The trader said market participants have made complaints tothe independent market monitor.


Potomac Economics' Garza said, "We don't comment one way or another on investigations."


If GDF Suez's pricing is affecting other markets, the PUC's Anderson said, he has no jurisdiction over non-ERCOT markets, such as ICE, that are not directly under PUC regulation.


The US Commodity Futures Trading Commission has authority over electricity commodity futures, spokeswoman Donna Faulk-White said, but she declined to discuss the specifics of GDF Suez's actions – even hypothetically.


Potomac Economics' Dan Jones, who heads Potomac’s independent market monitor operation at ERCOT, referred questions on whether GDF Suez's activities could be considered market manipulation to the PUC's Hadley.


Hadley said a "small fish" fleet owner's hockey-stick bidding is "not per se" market manipulation. "If there are other circumstances, that is something the IMM (independent market monitor) would bring to the PUC staff," Hadley said.
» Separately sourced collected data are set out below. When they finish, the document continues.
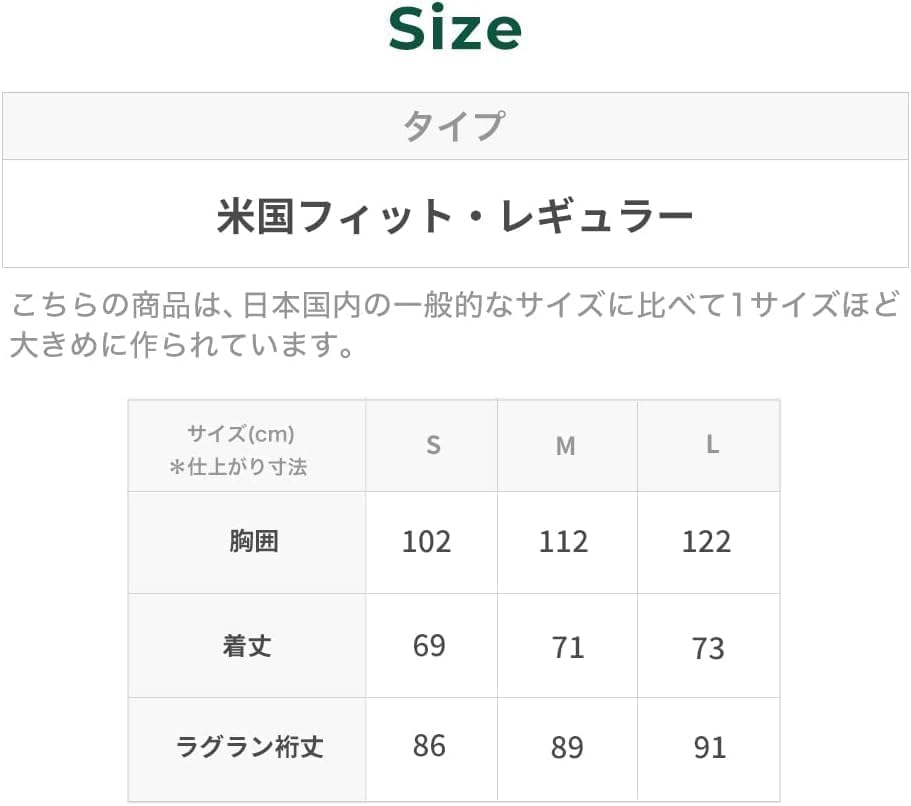Viewport: 911px width, 806px height.
Task: Click the 胸囲 value 122 for L
Action: tap(707, 542)
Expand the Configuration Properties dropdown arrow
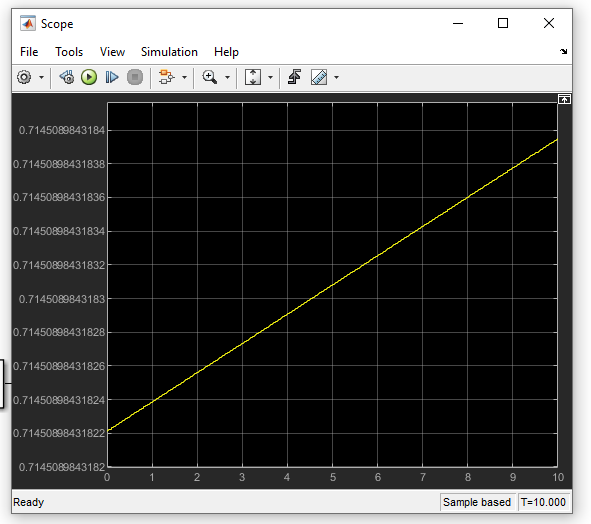Screen dimensions: 591x524 point(41,78)
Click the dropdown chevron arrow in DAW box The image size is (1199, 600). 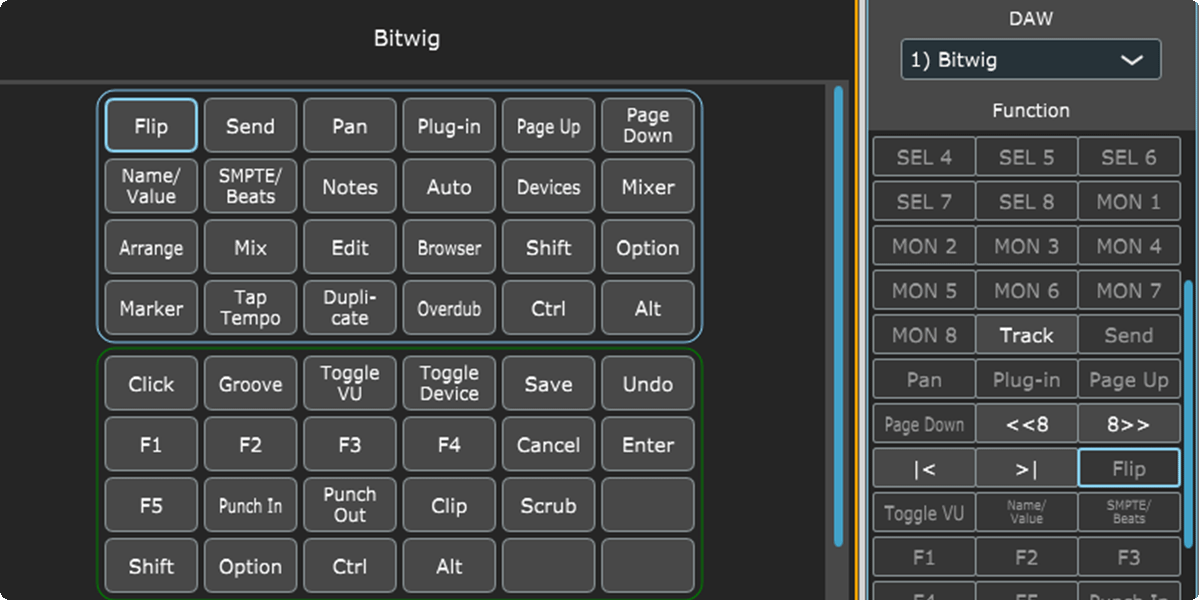(x=1132, y=60)
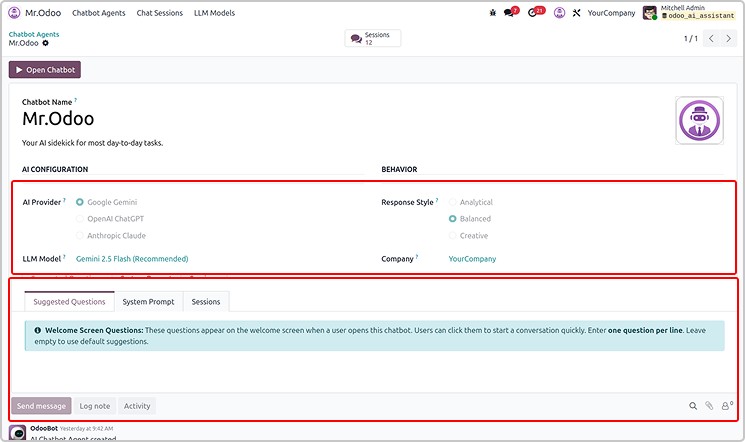Select the OpenAI ChatGPT provider
Image resolution: width=745 pixels, height=442 pixels.
click(80, 219)
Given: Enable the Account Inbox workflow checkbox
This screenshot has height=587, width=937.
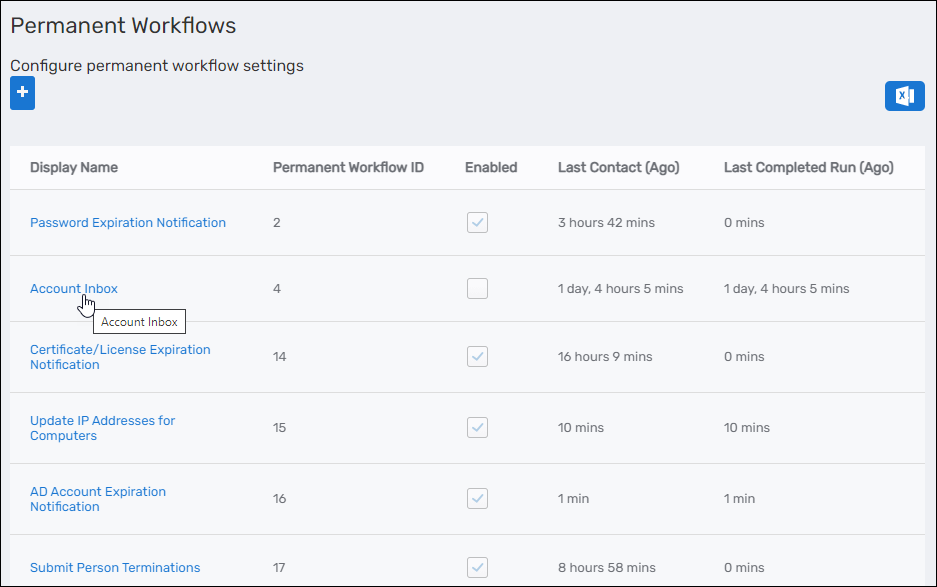Looking at the screenshot, I should point(477,289).
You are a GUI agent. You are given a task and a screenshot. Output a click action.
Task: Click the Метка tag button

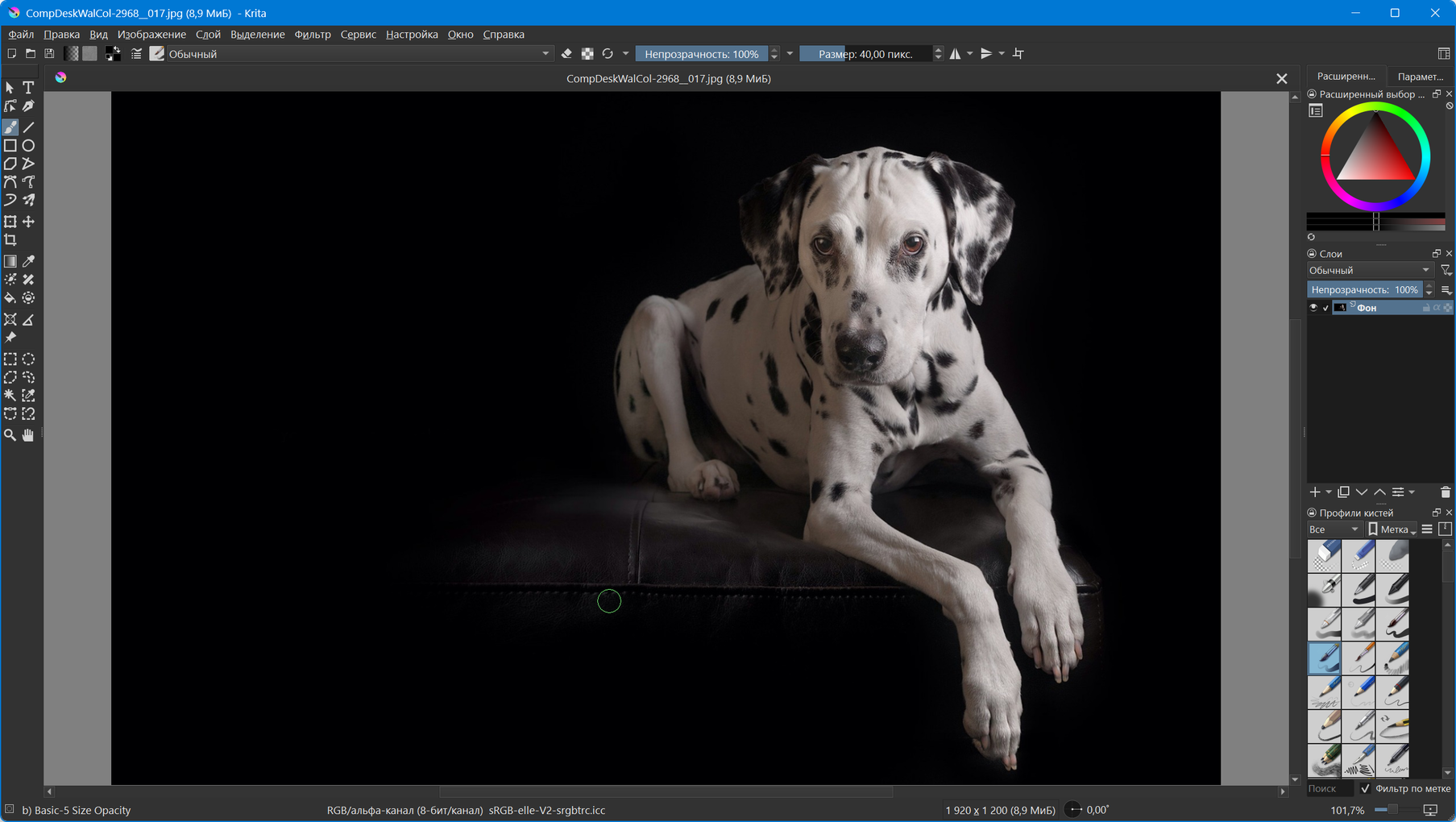[x=1392, y=529]
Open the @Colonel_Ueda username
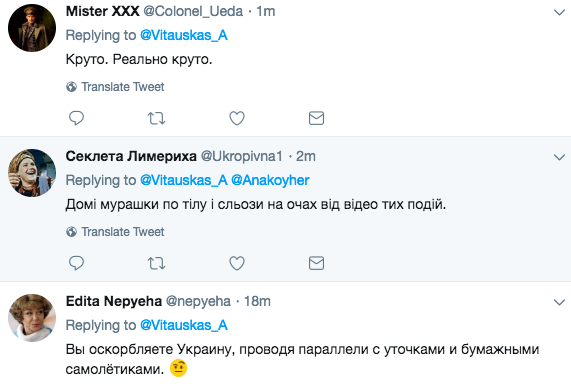Viewport: 571px width, 384px height. pyautogui.click(x=193, y=12)
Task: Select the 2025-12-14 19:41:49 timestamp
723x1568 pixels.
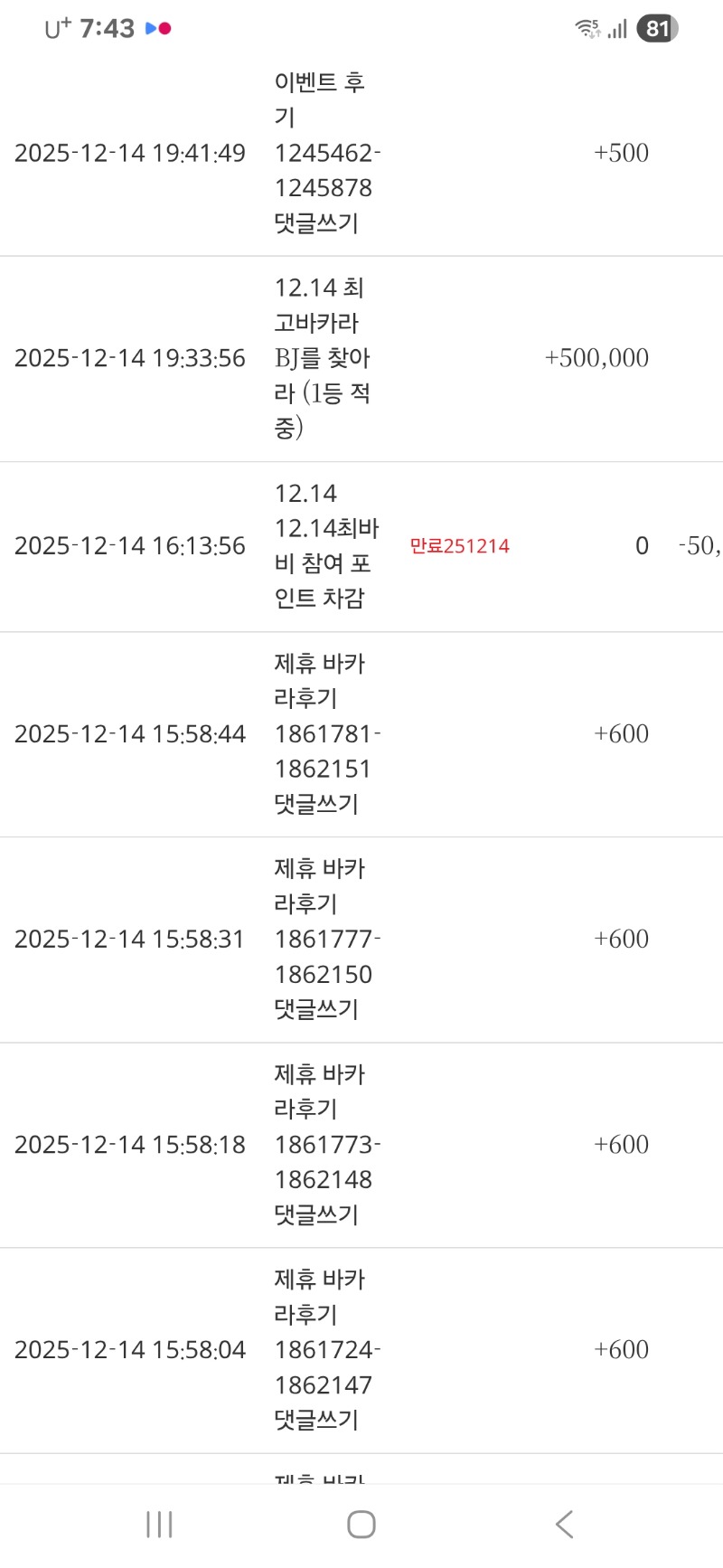Action: tap(130, 153)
He said he does not know whether Potomac Economics has done so.


On Wednesday, the ERCOT Wholesale Market Subcommittee will consider Nodal Protocol Revision Request No. 574, which would prevent any firm, large or small, from adjusting its real-time energy offer curve if it was committed in the day-ahead market.


Submitted October 23 by Mercuria Energy America, an independent power marketer, the request argues that current rules "can at times reflect an inaccurately low level of resource availability."


And in a filing supporting the revision request, Raiden Commodities' Patrick de Man asserts that the current system "leaves open the potential for market abuse as [qualified scheduling entities] are free to change their offer curves as they please, whether for valid, facility related reasons or for reasons tied to their physical or financial MW position in the market."


Raiden's filing asserts that NPRR 574 would lower the possibility of violating CFTC anti-market-manipulation rules.


The NPRR drew comments in opposition from GDF Suez, Calpine and NRG.


NRG's filing maintains that NPRR 574 strays into the realm of PUC authority in asserting how a properly designed market should function and that NPRR 574 countermands a rule that was approved unanimously by the ERCOT Technical Advisory Committee and board of directors.


Calpine's filing states that physical changes in equipment alter the marginal cost of a generator and such changes should be reflected in new offer curves.


GDF Suez's filing agrees with the arguments advocated by the other two, and adds that FERC recently approved a rule change allowing generators in ISO New England to changetheirenergy offer curves intra-day, as is currently the rule in ERCOT.